> _Task directions_:
Output range, inclusive: from the line containing "Instruction: Expand Mariana" to the line containing "Task: Expand Problemen oplossen chevron arrow". Restate those lines from the data below word for word and only those.

> _Material shown_:
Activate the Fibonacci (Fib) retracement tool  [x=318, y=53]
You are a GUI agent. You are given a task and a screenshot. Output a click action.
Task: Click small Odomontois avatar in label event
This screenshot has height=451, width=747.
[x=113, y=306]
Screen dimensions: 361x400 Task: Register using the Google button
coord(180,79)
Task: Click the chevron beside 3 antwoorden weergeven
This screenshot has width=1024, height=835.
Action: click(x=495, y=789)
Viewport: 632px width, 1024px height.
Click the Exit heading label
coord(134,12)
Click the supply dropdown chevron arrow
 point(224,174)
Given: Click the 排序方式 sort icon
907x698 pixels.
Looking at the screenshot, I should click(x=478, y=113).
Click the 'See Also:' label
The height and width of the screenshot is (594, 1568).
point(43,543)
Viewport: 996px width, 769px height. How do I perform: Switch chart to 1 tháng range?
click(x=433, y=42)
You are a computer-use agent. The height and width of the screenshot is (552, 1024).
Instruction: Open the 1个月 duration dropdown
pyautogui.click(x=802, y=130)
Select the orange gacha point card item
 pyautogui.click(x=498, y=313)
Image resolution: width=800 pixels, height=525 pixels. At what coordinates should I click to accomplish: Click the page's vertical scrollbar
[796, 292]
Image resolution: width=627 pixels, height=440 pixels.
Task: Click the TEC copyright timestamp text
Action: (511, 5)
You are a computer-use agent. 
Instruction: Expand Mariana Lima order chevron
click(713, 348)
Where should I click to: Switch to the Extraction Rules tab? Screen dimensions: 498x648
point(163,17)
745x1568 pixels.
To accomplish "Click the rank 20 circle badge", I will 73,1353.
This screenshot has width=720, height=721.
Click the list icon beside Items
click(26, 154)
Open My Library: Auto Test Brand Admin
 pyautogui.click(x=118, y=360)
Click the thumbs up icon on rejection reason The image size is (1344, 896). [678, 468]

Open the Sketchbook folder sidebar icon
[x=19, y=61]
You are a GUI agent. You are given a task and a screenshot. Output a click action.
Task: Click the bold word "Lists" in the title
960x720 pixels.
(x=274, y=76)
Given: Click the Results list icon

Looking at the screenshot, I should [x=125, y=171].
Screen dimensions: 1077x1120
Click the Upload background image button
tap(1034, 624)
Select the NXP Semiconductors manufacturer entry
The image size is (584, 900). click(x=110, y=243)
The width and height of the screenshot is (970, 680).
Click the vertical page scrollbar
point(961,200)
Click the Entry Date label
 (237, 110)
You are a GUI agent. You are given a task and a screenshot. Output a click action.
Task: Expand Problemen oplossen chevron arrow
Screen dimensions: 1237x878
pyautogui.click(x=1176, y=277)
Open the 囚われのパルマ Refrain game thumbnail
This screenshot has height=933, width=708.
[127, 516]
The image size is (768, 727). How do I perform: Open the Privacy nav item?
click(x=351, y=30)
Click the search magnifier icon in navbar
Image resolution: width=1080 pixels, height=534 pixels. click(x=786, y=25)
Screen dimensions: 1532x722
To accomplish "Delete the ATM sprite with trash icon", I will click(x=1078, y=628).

> _Response for this exercise_:
Instruction: Expand Mariana Lima order chevron
click(713, 348)
Where should I click to: Switch to the Extraction Rules tab? Screen dimensions: 498x648
point(163,17)
745x1568 pixels.
To accomplish "Click the rank 20 circle badge", I will 73,1353.
This screenshot has width=720, height=721.
Click the list icon beside Items
click(26, 154)
Open My Library: Auto Test Brand Admin
 pyautogui.click(x=118, y=360)
Click the thumbs up icon on rejection reason The image size is (1344, 896). [678, 468]

Open the Sketchbook folder sidebar icon
[x=19, y=61]
You are a GUI agent. You are given a task and a screenshot. Output a click action.
Task: Click the bold word "Lists" in the title
960x720 pixels.
(x=274, y=76)
Given: Click the Results list icon

Looking at the screenshot, I should [x=125, y=171].
Screen dimensions: 1077x1120
Click the Upload background image button
tap(1034, 624)
Select the NXP Semiconductors manufacturer entry
The image size is (584, 900). click(x=110, y=243)
The width and height of the screenshot is (970, 680).
Click the vertical page scrollbar
point(961,200)
Click the Entry Date label
 (237, 110)
You are a GUI agent. You are given a task and a screenshot. Output a click action.
Task: Expand Problemen oplossen chevron arrow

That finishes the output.